### Available data
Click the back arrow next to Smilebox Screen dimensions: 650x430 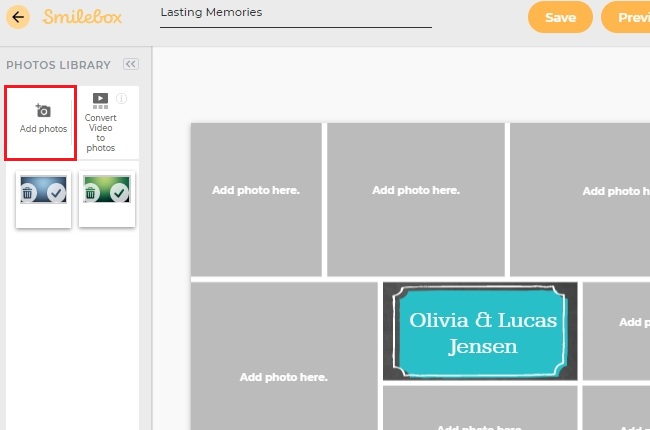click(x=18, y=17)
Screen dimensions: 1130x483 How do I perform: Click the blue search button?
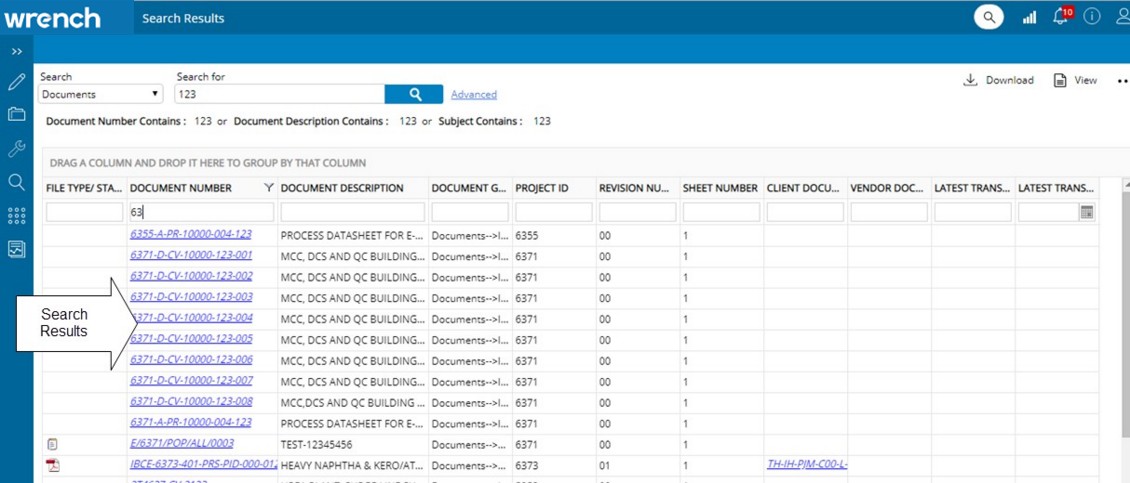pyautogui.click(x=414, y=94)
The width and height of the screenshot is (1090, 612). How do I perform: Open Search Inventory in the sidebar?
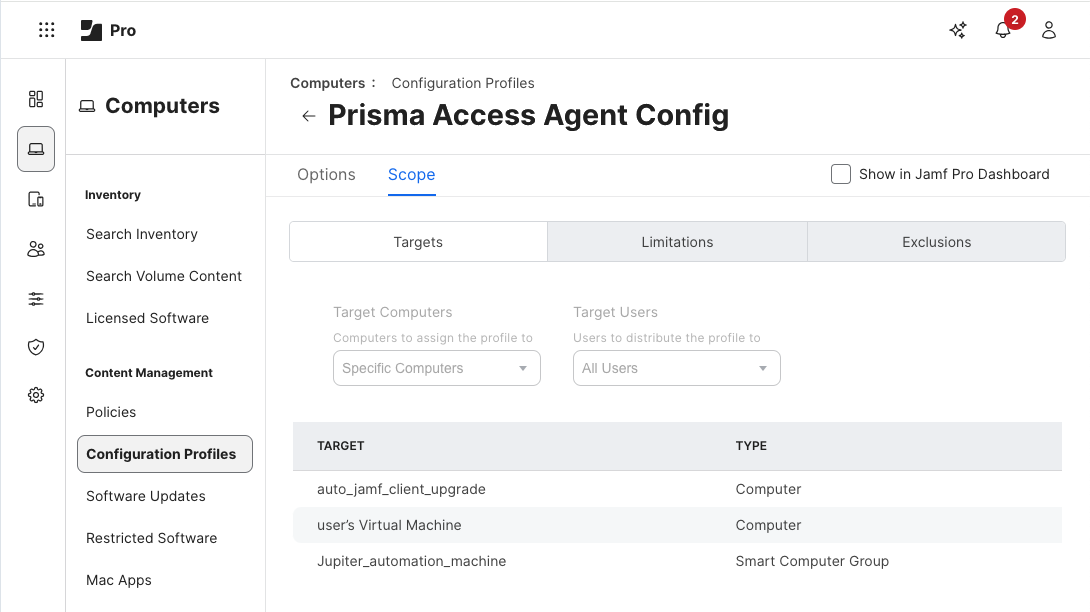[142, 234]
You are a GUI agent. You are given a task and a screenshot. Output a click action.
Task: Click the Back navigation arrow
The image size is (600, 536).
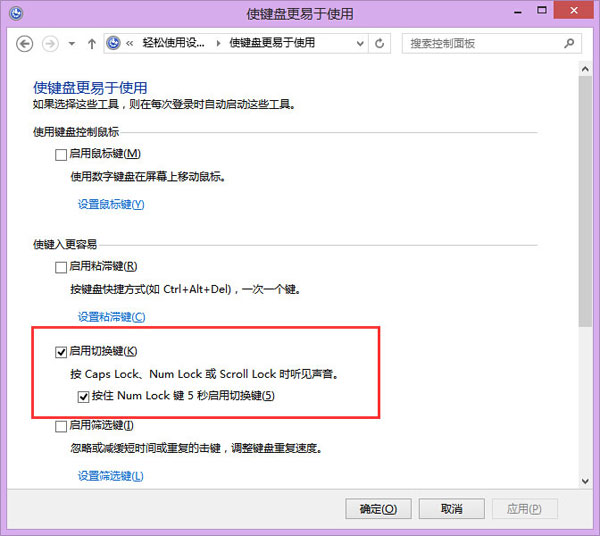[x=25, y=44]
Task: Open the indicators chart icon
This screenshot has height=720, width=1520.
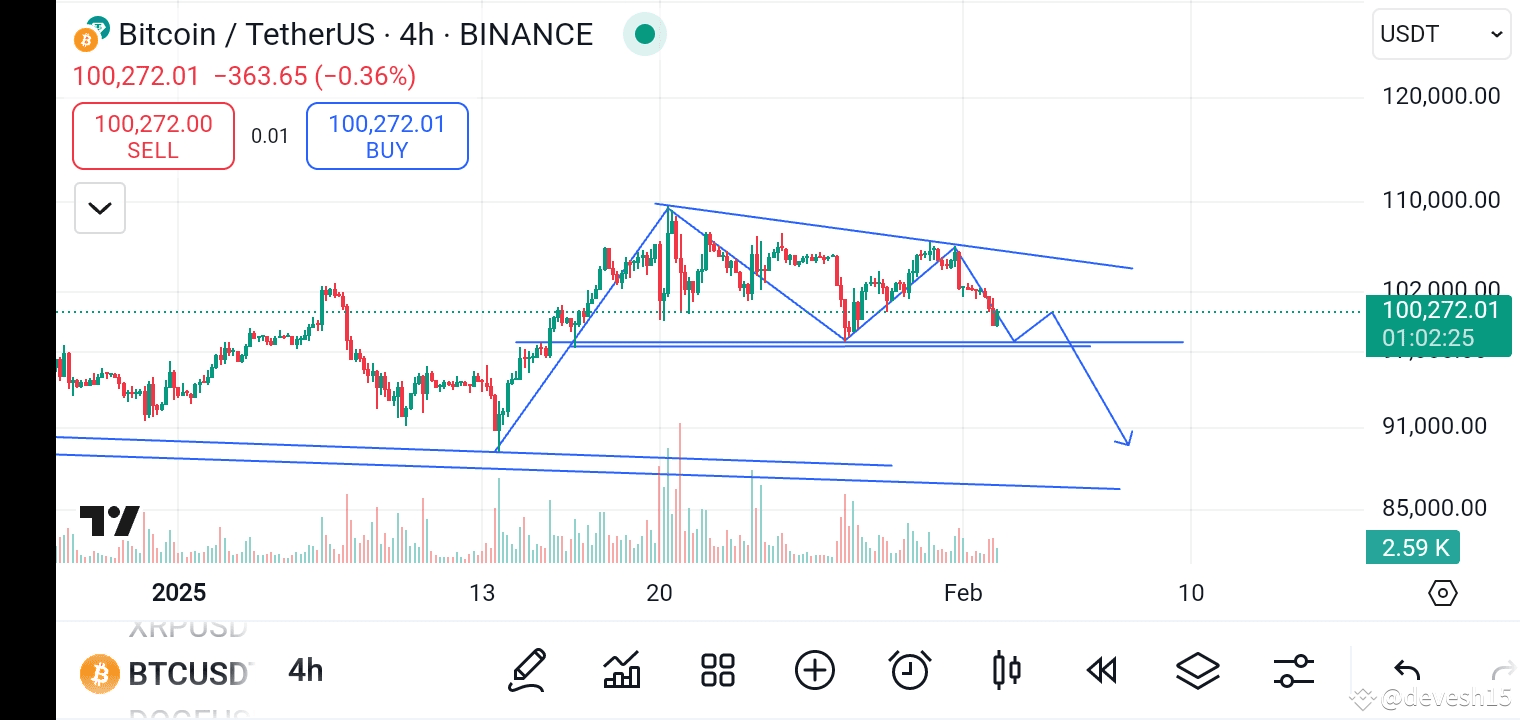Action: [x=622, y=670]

### Task brief
With pictures omitted, reproduce exactly the lines from the line containing "The image size is (600, 536)." through the end of the data above.

### Result of this exercise
The image size is (600, 536).
[x=25, y=44]
Task: Open the indicators chart icon
This screenshot has height=720, width=1520.
Action: [x=622, y=670]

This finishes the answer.